When I was starting out in ministry, I had several pastors who liked me. Horace Sims, Hardy Clemmons, Chuck Bugg, Lon Knight and others were great friends and valuable teachers as I developed as a young minister. Their mentorships saved me untold heart-ache from bad decisions – and they saved the churches I served as well.
Sadly, for most of our ministers who graduate from our seminaries, we don’t have a formal mentorship in place nor do we actively encourage it. Most of our young ministers are left to fend for themselves in their first churches. I believe this is one of the reasons so many of our seminary graduates end up leaving their ministries within 5 years of graduating. There’s a lot seminary doesn’t teach you about working in a local church.
If the seminary doesn’t teach you, who does?
Look for an older pastor. Find a survivor. They’ve learned things. They know things you will eventually know, but learning is a lot less painful in a conversation rather than the experience of having your teeth kicked in during a church business meeting.
Like what things?
Things like Sunday comes every three days. There’s the day you preach, the day before you preach, and the day after you preach. I know that’s an exaggeration, but not much. A pastor’s week is filled with meetings, pastoral care, funerals and other demands that constantly steal the time needed for sermon preparation. If the pastor is not intentional about their study, Sunday will come and the sermon won’t be ready.
Things like people in your church are angry, but most of the time they aren’t angry at you as pastor. There are all kinds of reasons for people to be angry and on any given Sunday, all of these reasons and more walk into your sanctuary. Marriages struggle. Children disappoint. Jobs don’t work out and dreams become nightmares. God disappoints us sometimes and people get angry.
And who do they yell at?
The pastor. Why? Because they know we have to love them. If they yell at anyone else, they don’t know how the other person will respond. Pastors won’t walk away. We won’t hit you. We’ll stay with you.

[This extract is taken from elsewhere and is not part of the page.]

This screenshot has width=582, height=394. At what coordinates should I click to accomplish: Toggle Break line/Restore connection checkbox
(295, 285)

And here’s why that matters.
Most of the time, people who appear angry are actually hurt. They’re wounded. Wounded people, like wounded animals, strike out if you get too close and pastors are always close.
But if you can stand the heat, a pastor can do some redemptive work by doing two things. First, by giving the angry person a safe place to fall apart. There is something about a pastor’s presence that brings sanctuary, a safe place, to deal with one’s dark side. Second, a pastor can help the person focus their anger in a more productive way.

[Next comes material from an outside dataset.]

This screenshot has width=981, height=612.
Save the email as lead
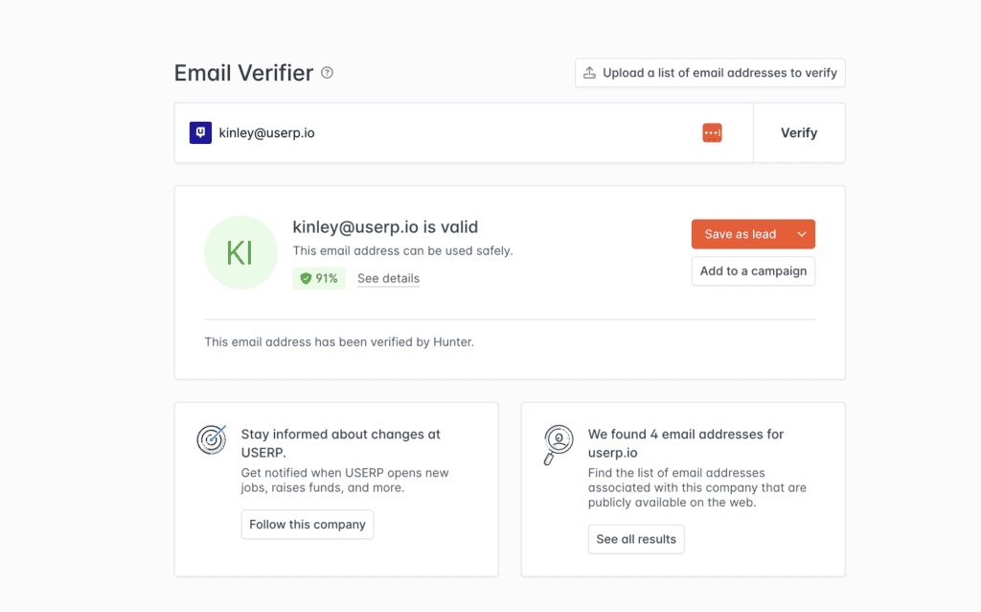tap(740, 234)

Several years ago, a member of my church didn’t like anything about me. He wasn’t happy with anything I did. After several failed attempts to get to know him, I finally took him to lunch. “I know you’re trying to tell me something,” I said, “but I can’t hear it. So, I thought I would take you to lunch and give you a chance to say to me what I’m not hearing.”
And he did. For about an hour and a half, I heard how I had failed in every aspect of my ministry. I hadn’t done anything right. For some reason, I didn’t get defensive. I didn’t fight back. I just listened. Somehow, the Lord let me know I wasn’t the problem.
But I found out what the problem was. Several years ago, the man’s wife had left him. She just packed up one day when he was at work and he never saw her again. In this moment his father, a Baptist preacher, had been particularly harsh and judgmental. He took his anger at his father and placed it on every Baptist preacher he met. I was just the last one.
We were able to talk through what happened, work our way through forgiveness and finally to healing and peace. There are some moments only Christ can work and this was one of them.
At the end of the conversation, I ended up with a new friend. In fact, I ended up with a really good friend. Who knew this guy had a sense of humor?
There are things you need to learn to survive and lead well in a pastoral setting and seminaries can’t teach you most of them. Some of them you learn the hard way or from someone else who’s learned them the hard way.
So, if you’re an old pastor, look around and find a young pastor to mentor. If you’re a young pastor, find an old one. The wisdom they bring to your life will be worth the price of the coffee.